§ **Written task**: Reproduce the material that follows verbatim, every line unaltered and in its original order.

§ **Records for the exercise**:

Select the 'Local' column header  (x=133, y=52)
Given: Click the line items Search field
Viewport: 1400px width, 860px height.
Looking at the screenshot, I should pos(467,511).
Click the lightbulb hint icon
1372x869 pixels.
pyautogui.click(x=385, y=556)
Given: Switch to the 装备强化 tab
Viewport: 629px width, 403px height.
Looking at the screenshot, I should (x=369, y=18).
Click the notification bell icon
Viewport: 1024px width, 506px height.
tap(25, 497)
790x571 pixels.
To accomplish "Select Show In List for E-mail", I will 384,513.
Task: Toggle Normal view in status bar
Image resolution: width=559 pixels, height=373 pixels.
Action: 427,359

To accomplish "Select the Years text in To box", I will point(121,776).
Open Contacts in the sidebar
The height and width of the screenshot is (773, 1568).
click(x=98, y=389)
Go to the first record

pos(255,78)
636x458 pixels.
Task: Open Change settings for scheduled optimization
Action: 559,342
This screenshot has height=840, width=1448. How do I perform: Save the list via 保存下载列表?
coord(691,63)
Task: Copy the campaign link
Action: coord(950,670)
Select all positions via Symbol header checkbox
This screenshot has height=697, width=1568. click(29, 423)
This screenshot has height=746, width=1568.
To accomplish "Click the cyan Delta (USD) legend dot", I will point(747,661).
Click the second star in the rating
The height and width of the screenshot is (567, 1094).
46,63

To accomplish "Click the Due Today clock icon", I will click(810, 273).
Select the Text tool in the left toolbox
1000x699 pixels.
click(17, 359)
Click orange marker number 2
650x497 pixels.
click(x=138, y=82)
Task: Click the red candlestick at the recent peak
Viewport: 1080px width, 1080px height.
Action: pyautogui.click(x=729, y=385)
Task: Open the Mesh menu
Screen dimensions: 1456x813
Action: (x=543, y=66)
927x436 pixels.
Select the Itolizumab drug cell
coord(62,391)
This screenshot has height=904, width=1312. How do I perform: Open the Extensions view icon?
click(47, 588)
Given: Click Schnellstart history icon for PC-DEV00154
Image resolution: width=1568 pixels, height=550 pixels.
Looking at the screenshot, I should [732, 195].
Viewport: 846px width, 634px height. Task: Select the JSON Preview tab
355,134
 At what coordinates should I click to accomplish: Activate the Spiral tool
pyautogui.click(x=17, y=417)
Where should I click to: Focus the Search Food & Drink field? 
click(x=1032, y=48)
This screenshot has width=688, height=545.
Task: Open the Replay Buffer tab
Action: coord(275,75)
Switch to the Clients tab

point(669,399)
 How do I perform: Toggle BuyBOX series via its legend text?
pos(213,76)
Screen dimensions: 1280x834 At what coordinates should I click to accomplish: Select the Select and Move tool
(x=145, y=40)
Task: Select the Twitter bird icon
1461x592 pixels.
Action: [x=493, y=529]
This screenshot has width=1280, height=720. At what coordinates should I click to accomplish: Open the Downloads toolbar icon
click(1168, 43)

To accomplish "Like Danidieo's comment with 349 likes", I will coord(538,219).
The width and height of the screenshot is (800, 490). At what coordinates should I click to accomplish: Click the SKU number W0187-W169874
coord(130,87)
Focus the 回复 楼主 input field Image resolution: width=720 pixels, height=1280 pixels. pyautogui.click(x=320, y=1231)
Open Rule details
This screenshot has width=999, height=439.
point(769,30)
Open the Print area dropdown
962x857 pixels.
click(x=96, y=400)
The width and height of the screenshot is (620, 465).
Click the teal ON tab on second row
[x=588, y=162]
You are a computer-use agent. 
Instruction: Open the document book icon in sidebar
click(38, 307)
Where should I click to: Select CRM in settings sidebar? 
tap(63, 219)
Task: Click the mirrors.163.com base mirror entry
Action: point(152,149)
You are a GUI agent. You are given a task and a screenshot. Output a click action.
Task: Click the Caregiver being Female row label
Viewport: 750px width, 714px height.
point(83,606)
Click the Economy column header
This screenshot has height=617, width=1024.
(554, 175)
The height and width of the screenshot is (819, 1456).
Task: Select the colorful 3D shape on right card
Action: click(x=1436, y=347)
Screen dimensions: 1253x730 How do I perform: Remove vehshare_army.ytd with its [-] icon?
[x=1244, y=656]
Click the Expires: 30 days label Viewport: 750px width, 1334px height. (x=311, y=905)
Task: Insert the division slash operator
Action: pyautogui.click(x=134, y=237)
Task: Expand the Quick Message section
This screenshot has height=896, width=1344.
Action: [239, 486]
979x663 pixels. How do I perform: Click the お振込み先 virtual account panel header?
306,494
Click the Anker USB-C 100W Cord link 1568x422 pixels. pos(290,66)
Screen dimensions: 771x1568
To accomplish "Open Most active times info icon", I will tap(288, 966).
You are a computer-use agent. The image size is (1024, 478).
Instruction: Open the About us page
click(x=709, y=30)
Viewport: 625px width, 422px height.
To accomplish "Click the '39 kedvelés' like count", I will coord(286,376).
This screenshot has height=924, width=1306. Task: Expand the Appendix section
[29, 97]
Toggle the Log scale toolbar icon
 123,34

§ **Worked answer**:
Select the 'Local' column header  (x=133, y=52)
Given: Click the line items Search field
Viewport: 1400px width, 860px height.
Looking at the screenshot, I should pos(467,511).
Click the lightbulb hint icon
1372x869 pixels.
pyautogui.click(x=385, y=556)
Given: Switch to the 装备强化 tab
Viewport: 629px width, 403px height.
Looking at the screenshot, I should (x=369, y=18).
Click the notification bell icon
Viewport: 1024px width, 506px height.
tap(25, 497)
790x571 pixels.
To accomplish "Select Show In List for E-mail", I will 384,513.
Task: Toggle Normal view in status bar
Image resolution: width=559 pixels, height=373 pixels.
Action: 427,359

To accomplish "Select the Years text in To box", I will point(121,776).
Open Contacts in the sidebar
The height and width of the screenshot is (773, 1568).
click(x=98, y=389)
Go to the first record

pos(255,78)
636x458 pixels.
Task: Open Change settings for scheduled optimization
Action: 559,342
This screenshot has height=840, width=1448. How do I perform: Save the list via 保存下载列表?
coord(691,63)
Task: Copy the campaign link
Action: coord(950,670)
Select all positions via Symbol header checkbox
This screenshot has height=697, width=1568. click(29, 423)
This screenshot has height=746, width=1568.
To accomplish "Click the cyan Delta (USD) legend dot", I will point(747,661).
Click the second star in the rating
The height and width of the screenshot is (567, 1094).
46,63

To accomplish "Click the Due Today clock icon", I will click(810, 273).
Select the Text tool in the left toolbox
1000x699 pixels.
click(17, 359)
Click orange marker number 2
650x497 pixels.
click(x=138, y=82)
Task: Click the red candlestick at the recent peak
Viewport: 1080px width, 1080px height.
Action: pyautogui.click(x=729, y=385)
Task: Open the Mesh menu
Screen dimensions: 1456x813
Action: (x=543, y=66)
927x436 pixels.
Select the Itolizumab drug cell
coord(62,391)
This screenshot has height=904, width=1312. How do I perform: Open the Extensions view icon?
click(47, 588)
Given: Click Schnellstart history icon for PC-DEV00154
Image resolution: width=1568 pixels, height=550 pixels.
Looking at the screenshot, I should [732, 195].
Viewport: 846px width, 634px height. Task: Select the JSON Preview tab
355,134
 At what coordinates should I click to accomplish: Activate the Spiral tool
pyautogui.click(x=17, y=417)
Where should I click to: Focus the Search Food & Drink field? 
click(x=1032, y=48)
This screenshot has width=688, height=545.
Task: Open the Replay Buffer tab
Action: coord(275,75)
Switch to the Clients tab

point(669,399)
 How do I perform: Toggle BuyBOX series via its legend text?
pos(213,76)
Screen dimensions: 1280x834 At what coordinates should I click to accomplish: Select the Select and Move tool
(x=145, y=40)
Task: Select the Twitter bird icon
1461x592 pixels.
Action: [x=493, y=529]
This screenshot has width=1280, height=720. At what coordinates should I click to accomplish: Open the Downloads toolbar icon
click(1168, 43)

To accomplish "Like Danidieo's comment with 349 likes", I will coord(538,219).
The width and height of the screenshot is (800, 490). At what coordinates should I click to accomplish: Click the SKU number W0187-W169874
coord(130,87)
Focus the 回复 楼主 input field Image resolution: width=720 pixels, height=1280 pixels. pyautogui.click(x=320, y=1231)
Open Rule details
This screenshot has width=999, height=439.
point(769,30)
Open the Print area dropdown
962x857 pixels.
click(x=96, y=400)
The width and height of the screenshot is (620, 465).
Click the teal ON tab on second row
[x=588, y=162]
You are a computer-use agent. 
Instruction: Open the document book icon in sidebar
click(38, 307)
Where should I click to: Select CRM in settings sidebar? 
tap(63, 219)
Task: Click the mirrors.163.com base mirror entry
Action: point(152,149)
You are a GUI agent. You are given a task and a screenshot. Output a click action.
Task: Click the Caregiver being Female row label
Viewport: 750px width, 714px height.
point(83,606)
Click the Economy column header
This screenshot has height=617, width=1024.
(554, 175)
The height and width of the screenshot is (819, 1456).
Task: Select the colorful 3D shape on right card
Action: click(x=1436, y=347)
Screen dimensions: 1253x730 How do I perform: Remove vehshare_army.ytd with its [-] icon?
[x=1244, y=656]
Click the Expires: 30 days label Viewport: 750px width, 1334px height. (x=311, y=905)
Task: Insert the division slash operator
Action: pyautogui.click(x=134, y=237)
Task: Expand the Quick Message section
This screenshot has height=896, width=1344.
Action: [239, 486]
979x663 pixels. How do I perform: Click the お振込み先 virtual account panel header?
306,494
Click the Anker USB-C 100W Cord link 1568x422 pixels. pos(290,66)
Screen dimensions: 771x1568
To accomplish "Open Most active times info icon", I will tap(288, 966).
You are a computer-use agent. The image size is (1024, 478).
Instruction: Open the About us page
click(x=709, y=30)
Viewport: 625px width, 422px height.
To accomplish "Click the '39 kedvelés' like count", I will coord(286,376).
This screenshot has height=924, width=1306. Task: Expand the Appendix section
[29, 97]
Toggle the Log scale toolbar icon
 123,34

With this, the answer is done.